> Text extract
——————

Troubleshooting Agent Issues - AWS Elastic Disaster Recovery

Troubleshooting Agent Issues

Note

To gather detailed system information for troubleshooting agent installation, replication, or launch issues, use the following tools and attach the output to your support case:

Agent log locations and status

Use the following to check the agent status and view log files:

Linux

Check agent service status:

sudo systemctl status aws-replication-agent

View agent logs:

tail -200 /var/lib/aws-replication-agent/agent.log.0

Search for errors in agent logs:

grep -i "error\|fail\|exception" /var/lib/aws-replication-agent/agent.log.0 | tail -50
Windows

Check agent service status (PowerShell):

Get-Service -Name AwsReplicationService

View agent logs (PowerShell):

Get-Content "C:\Program Files (x86)\AWS Replication Agent\agent.log.0" -Tail 200

Search for errors in agent logs (PowerShell):

Select-String -Path "C:\Program Files (x86)\AWS Replication Agent\agent.log.0" -Pattern "error|fail|exception" -CaseSensitive:$false | Select-Object -Last 50

Error: Installation Failed

When the installation of the AWS Replication Agent on a source server fails during the running of the Installer file, you will receive an error message.

This type of error means that the Agent was not installed on the source server, and therefore the server will not appear on the AWS Elastic Disaster Recovery Console. After you fix the issue that caused the installation to fail, you need to rerun the Agent Installer file to install the Agent.

This app cant run on your PC error – Windows

If you encounter the following error "This app can't run on your PC", when trying to install the AWS Replication Agent on your Windows 10 source machine, try the following.

This error is indicative that your particular version of Windows 10 is likely the 32-bit version. To verify this, you can

1. Use the Windows key + I keyboard shortcut to open the Settings app.

2. Click System.

3. Click About.

4. Under System type, you will see two pieces of information: if it says 32-bit operating system, x64-based processor, then it means that your PC is running a 32-bit version of Windows 10 on a 64-bit processor.

If it says 32-bit operating system, x86-based processor, then your computer doesn't support Windows 10 (64-bit).

At the moment, only 64 bit operating systems are supported for Elastic Disaster Recovery Service.

If your OS is indeed 64-bit, then there may be other elements blocking the installation of your agent. The block is actually coming from the Windows Operating System itself. You would need to identify what the cause is, (for example, broken registry key),

Is having a mounted '/tmp' directory a requirement for the Agent?

——————

> Records
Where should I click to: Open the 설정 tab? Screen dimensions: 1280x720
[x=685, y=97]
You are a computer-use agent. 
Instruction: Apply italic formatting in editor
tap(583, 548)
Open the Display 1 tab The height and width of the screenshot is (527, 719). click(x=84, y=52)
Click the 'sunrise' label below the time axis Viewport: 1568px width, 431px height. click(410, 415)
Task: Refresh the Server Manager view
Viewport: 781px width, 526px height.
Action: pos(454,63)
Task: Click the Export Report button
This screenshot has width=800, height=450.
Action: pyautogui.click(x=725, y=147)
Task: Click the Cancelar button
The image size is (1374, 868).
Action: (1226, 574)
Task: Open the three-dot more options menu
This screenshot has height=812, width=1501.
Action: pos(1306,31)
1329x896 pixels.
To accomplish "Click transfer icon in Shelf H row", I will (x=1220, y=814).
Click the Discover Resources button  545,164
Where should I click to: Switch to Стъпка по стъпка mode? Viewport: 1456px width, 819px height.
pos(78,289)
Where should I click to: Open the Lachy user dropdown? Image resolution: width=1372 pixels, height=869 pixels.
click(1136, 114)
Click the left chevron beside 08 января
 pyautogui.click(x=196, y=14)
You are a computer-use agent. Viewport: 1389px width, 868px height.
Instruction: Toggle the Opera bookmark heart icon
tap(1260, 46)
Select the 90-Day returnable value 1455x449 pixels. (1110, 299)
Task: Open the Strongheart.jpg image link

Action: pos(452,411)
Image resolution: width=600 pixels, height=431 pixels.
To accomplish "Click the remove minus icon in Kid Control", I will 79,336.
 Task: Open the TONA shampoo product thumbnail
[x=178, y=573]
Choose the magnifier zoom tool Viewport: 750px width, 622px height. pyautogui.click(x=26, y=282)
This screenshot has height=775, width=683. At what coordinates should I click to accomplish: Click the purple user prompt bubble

——————

> Requirements
- A) According to the agent troubleshooting text, which operating systems are currently supported for Elastic Disaster Recovery Service?
- B) Reproduce the passage of the agent troubleshooting text that begins at the words "If you encounter" and ends after "Windows 10 (64-bit).".
- C) Carry on writing the AWS Elastic Disaster Recovery agent troubleshooting page from its last line.

> Task-by-task answers
- A) Only 64-bit operating systems are supported.

- B)
If you encounter the following error "This app can't run on your PC", when trying to install the AWS Replication Agent on your Windows 10 source machine, try the following.

This error is indicative that your particular version of Windows 10 is likely the 32-bit version. To verify this, you can

1. Use the Windows key + I keyboard shortcut to open the Settings app.

2. Click System.

3. Click About.

4. Under System type, you will see two pieces of information: if it says 32-bit operating system, x64-based processor, then it means that your PC is running a 32-bit version of Windows 10 on a 64-bit processor.

If it says 32-bit operating system, x86-based processor, then your computer doesn't support Windows 10 (64-bit).

- C)
The simple requirement is just to have enough free space. There is no need for this to be a separate mount. The need for the '/tmp' requirement is actually only if '/tmp' is a separate mount. If '/tmp' is not a separate mount, then it would fall under '/', for which we have the 2 GiB free requirement. This allows for the '/tmp' to fall into this requirement.

Installation Failed – Old Agent

Installation may fail due to an old AWS Replication Agent. Ensure that you are attempting to install the latest version of the AWS Replication Agent. You can learn how to download the Agent here.

Installation Failed on Linux Server

If the installation failed on a Linux source server, check the following:

  1. Free Disk Space

    Free disk space on the root directory – verify that you have at least 3 GB of free disk on the root directory (/) of your Source machine. To check the available disk space on the root directory, run the following command: df -h /

    Free disk space on the /tmp directory – for the duration of the installation process only, verify that you have at least 500 MB of free disk on the /tmp directory. To check the available disk space on the /tmp directory run the following command: df -h /tmp

    After you have entered the above commands for checking the available disk space, the results will be displayed as follows:

  2. The format of the list of disks to replicate

    During the installation, when you are asked to enter the disks you want to replicate, do NOT use apostrophes, brackets, or disk paths that do not exist. Type only existing disk paths, and separate them with a comma, as follows:

    /dev/xvdal,/dev/xvda2.

  3. Version of the Kernel headers package

    Verify that you have kernel-devel/linux-headers installed that are exactly of the same version as the kernel you are running.

    The version number of the kernel headers should be completely identical to the version number of the kernel. To handle this issue, follow these steps:

    1. Identify the version of your running kernel.

      To identify the version of your running kernel, run the following command:

      uname -r

      The 'uname -r' output version should match the version of one of the installed kernel headers packages (kernel-devel-<version number> / linux-headers-<version number>).

    2. Identify the version of your kernel-devel/linux-headers.

      To identify the version of your running kernel, run the following command:

      On RHEL/CENTOS/Oracle/SUSE:

      rpm -qa | grep kernel

      Note: This command looks for kernel-devel.

      On Debian/Ubuntu: apt-cache search linux-headers

    3. Verifying that the folder that contains the kernel-devel/linux-headers is not a symbolic link.

      Sometimes, the content of the kernel-devel/linux-headers, which match the version of the kernel, is actually a symbolic link. In this case, you will need to remove the link before installing the required package.

      To verify that the folder that contains the kernel-devel/linux-headers is not a symbolic link, run the following command:

      On RHEL/CENTOS/Oracle/SUSE:

      ls -l /usr/src/kernels

      On Debian/Ubuntu:

      ls -l /usr/src

      In the above example, the results show that the linux-headers are not a symbolic link.

    4. [If a symbolic link exists] Delete the symbolic link.

      If you found that the content of the kernel-devel/linux-headers, which match the version of the kernel, is actually a symbolic link, you need to delete the link. Run the following command:

      rm /usr/src/<LINK NAME>

      For example: rm /usr/src/linux-headers-4.4.1

    5. Install the correct kernel-devel/linux-headers from the repositories.

      If none of the already installed kernel-devel/linux-headers packages match your running kernel version, you need to install the matching package.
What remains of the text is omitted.